Most of what is known about TVMs is from the uniquely sensitive F344 rat. Both spontaneous and xenobiotic-induced TVMs are closely associated with and most likely secondary to LCTs, a common spontaneous tumor in F344 rats. Hormone imbalance is a likely key event associated with both spontaneous and treatment-induced TVMs (Turek & Desjardins Citation1979; Tanigawa et al. Citation1987; Shipp et al. Citation2006). The high incidence of LCTs in the F344 rat also reflects hormone imbalance between testicular LH receptors levels and serum testosterone and is potentially causally linked to development of TVMs in this rat (Turek & Desjardins Citation1979).

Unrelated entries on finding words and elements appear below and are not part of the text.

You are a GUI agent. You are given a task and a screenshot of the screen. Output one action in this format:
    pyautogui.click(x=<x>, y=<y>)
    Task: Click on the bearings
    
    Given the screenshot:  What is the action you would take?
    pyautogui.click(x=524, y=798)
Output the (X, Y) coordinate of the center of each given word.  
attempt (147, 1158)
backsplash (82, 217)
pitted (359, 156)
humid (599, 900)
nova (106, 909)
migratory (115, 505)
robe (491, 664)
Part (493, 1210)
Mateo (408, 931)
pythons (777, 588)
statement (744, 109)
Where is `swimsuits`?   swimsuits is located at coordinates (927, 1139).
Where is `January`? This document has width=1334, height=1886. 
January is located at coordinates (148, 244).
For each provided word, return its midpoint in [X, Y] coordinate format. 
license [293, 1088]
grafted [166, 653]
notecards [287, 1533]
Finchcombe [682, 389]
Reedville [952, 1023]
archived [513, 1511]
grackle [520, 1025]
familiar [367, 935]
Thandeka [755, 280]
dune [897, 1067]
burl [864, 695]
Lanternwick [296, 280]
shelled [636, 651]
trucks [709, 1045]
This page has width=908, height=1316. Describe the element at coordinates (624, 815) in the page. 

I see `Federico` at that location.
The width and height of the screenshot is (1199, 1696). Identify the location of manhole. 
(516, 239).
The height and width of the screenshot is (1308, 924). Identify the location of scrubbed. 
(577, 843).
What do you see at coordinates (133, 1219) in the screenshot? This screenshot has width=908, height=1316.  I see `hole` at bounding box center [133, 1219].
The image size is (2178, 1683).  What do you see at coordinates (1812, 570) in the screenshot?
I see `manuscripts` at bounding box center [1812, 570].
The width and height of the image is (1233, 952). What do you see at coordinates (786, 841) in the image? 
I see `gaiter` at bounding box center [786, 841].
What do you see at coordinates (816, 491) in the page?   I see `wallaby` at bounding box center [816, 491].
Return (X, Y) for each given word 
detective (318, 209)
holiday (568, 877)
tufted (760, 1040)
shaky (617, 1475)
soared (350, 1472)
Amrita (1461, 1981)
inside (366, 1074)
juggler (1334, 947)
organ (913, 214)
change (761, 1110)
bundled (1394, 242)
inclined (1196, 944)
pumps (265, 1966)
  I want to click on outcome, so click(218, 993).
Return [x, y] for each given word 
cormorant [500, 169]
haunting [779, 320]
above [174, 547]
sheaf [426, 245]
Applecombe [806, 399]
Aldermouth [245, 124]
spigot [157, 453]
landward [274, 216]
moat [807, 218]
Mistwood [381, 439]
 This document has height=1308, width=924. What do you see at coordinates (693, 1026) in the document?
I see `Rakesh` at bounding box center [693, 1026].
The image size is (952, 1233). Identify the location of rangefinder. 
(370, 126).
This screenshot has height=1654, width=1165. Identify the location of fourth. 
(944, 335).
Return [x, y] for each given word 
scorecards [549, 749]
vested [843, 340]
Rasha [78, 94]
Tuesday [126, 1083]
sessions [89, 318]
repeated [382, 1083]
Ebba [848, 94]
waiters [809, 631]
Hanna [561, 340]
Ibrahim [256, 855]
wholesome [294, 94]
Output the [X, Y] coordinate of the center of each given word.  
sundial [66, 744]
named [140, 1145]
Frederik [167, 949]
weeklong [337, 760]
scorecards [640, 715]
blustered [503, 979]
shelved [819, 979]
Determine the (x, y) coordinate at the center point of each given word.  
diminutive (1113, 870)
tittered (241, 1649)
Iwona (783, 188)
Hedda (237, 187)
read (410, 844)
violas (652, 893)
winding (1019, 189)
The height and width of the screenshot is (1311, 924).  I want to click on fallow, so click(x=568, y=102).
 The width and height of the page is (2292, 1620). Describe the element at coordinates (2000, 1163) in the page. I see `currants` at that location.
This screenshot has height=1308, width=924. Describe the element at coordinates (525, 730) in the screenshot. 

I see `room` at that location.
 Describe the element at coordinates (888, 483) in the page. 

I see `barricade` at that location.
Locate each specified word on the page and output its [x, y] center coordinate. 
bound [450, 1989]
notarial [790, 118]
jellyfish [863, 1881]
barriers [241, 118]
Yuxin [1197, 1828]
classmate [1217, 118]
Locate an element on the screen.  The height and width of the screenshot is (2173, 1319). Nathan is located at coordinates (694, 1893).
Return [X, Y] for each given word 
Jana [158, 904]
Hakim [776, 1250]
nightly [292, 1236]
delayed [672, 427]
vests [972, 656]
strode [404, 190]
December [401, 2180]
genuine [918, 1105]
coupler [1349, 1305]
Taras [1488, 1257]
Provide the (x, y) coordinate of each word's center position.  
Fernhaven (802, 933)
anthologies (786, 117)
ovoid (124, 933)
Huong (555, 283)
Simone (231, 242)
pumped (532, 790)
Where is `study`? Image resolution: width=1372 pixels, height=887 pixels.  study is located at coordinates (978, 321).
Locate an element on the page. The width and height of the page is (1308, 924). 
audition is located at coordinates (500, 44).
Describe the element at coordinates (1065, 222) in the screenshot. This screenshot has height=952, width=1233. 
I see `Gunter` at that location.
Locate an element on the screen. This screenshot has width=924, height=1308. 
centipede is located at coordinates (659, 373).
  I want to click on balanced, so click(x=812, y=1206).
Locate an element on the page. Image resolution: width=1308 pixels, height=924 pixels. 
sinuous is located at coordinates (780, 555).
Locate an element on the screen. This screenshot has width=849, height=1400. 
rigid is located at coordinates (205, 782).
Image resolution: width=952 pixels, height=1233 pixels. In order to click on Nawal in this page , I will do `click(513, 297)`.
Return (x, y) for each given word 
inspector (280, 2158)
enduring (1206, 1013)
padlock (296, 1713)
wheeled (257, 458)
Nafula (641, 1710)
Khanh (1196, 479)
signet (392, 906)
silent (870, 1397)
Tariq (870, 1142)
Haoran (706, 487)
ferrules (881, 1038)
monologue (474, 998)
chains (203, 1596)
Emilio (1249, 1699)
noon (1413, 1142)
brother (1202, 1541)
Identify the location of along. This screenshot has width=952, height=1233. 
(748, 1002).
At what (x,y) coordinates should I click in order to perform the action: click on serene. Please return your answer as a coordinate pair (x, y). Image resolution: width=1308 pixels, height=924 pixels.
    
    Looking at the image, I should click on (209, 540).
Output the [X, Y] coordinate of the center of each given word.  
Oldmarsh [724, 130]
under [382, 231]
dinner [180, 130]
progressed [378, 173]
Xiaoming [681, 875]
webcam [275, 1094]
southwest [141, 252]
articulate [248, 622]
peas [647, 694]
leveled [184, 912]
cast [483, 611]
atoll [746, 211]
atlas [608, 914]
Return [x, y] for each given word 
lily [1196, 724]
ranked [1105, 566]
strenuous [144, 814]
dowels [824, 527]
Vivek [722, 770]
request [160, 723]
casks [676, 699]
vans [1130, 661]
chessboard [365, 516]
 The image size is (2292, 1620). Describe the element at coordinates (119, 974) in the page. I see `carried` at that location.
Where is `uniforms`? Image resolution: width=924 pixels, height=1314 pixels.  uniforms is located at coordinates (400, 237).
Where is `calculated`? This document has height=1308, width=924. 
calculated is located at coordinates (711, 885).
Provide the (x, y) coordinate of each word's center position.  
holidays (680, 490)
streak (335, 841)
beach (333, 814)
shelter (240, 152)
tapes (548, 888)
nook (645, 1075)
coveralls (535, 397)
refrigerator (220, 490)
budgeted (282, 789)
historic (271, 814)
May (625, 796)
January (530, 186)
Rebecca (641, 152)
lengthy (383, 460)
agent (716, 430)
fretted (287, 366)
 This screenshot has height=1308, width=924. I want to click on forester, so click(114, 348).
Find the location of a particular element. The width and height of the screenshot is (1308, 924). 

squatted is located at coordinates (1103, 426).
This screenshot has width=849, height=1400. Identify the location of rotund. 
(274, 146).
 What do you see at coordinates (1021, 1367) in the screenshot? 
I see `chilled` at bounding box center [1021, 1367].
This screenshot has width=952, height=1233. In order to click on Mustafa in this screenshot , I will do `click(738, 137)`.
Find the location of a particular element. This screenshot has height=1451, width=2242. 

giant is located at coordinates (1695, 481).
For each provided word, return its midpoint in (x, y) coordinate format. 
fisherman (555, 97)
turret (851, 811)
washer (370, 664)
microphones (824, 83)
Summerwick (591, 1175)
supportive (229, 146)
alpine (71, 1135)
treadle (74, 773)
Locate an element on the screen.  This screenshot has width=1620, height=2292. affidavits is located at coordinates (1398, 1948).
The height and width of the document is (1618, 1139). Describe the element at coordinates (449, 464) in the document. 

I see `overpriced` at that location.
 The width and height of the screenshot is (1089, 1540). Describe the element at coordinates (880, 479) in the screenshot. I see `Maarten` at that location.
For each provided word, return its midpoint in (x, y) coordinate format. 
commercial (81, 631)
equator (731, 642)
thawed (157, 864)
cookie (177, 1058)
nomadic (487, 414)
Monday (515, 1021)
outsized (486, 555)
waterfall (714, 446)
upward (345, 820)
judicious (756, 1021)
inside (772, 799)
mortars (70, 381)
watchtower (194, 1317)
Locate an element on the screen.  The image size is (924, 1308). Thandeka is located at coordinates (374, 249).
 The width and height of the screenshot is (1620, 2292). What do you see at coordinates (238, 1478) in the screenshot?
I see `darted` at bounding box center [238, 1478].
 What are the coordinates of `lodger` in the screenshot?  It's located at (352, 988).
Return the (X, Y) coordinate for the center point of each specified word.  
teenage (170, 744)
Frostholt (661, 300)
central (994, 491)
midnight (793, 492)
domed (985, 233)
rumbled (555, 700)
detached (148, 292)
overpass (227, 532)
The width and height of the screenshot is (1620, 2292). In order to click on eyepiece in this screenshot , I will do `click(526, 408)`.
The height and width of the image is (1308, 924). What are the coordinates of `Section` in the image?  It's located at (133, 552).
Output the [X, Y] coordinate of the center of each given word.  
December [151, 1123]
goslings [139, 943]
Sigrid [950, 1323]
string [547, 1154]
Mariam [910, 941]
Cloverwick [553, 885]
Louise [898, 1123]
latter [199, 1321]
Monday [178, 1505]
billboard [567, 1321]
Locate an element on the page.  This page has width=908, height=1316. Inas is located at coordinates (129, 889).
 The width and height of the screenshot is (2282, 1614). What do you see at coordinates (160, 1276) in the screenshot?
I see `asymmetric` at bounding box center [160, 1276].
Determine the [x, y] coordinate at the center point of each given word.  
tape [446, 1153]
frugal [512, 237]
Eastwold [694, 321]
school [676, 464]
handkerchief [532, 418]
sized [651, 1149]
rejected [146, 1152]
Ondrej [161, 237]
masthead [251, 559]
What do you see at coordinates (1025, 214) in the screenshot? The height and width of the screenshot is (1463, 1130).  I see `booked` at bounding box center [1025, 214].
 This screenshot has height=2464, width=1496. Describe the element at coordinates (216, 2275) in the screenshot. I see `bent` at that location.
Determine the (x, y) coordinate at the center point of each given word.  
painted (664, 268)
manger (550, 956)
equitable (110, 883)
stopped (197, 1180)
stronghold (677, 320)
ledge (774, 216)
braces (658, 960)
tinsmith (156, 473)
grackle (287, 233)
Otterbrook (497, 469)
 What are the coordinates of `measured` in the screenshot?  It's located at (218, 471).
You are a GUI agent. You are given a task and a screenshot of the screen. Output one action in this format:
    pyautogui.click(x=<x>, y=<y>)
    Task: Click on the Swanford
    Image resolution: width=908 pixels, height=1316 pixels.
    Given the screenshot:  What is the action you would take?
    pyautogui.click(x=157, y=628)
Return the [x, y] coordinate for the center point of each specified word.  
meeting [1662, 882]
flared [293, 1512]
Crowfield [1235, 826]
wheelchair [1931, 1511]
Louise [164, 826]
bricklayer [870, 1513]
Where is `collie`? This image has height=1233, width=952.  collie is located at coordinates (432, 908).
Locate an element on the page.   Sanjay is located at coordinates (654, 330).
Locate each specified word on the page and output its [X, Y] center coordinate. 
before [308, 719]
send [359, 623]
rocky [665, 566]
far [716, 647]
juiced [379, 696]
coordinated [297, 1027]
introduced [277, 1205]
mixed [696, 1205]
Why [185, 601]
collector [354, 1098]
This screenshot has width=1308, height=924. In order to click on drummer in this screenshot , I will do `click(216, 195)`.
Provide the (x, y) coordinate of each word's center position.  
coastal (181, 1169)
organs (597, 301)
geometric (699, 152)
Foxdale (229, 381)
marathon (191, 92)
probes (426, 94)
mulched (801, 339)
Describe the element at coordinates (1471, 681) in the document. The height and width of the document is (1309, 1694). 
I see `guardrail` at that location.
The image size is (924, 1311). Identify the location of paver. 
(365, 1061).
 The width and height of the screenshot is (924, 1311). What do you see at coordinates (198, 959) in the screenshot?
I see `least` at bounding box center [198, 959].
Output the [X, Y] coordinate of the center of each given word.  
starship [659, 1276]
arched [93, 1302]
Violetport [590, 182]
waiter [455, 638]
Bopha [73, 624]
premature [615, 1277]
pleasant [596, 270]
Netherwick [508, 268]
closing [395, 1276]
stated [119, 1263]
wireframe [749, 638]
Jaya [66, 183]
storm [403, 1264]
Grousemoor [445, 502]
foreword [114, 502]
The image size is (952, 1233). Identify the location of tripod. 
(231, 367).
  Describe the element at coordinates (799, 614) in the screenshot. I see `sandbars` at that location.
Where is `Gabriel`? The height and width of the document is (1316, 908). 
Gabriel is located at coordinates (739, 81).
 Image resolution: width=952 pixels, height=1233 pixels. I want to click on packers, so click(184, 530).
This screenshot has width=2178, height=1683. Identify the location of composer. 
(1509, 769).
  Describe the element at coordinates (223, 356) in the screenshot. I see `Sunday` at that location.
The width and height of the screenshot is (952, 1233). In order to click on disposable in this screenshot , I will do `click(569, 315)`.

One hypothesis is that the hormone imbalance associated with LCTs exposes the tunica vaginalis compartment to transudates containing altered androgen levels leading to release of growth factors, mesothelial mitogenesis and development of TVM (Karpe et al. Citation1982; Gerris & Schoysman Citation1984). An alternative hypothesis implicates mechanical pressure from the LCTs, leading to tunica vaginalis mesothelial cell expression of autocrine growth factor stimulating mitogenesis (Gerwin et al. Citation1987; Tanigawa et al. Citation1987; Versnel et al. Citation1988). In response to shearing forces and pressure from an adjacent testis enlarged by the presence of a LCT, mesothelial cells produce autocrine growth factors that lead to mitogenesis.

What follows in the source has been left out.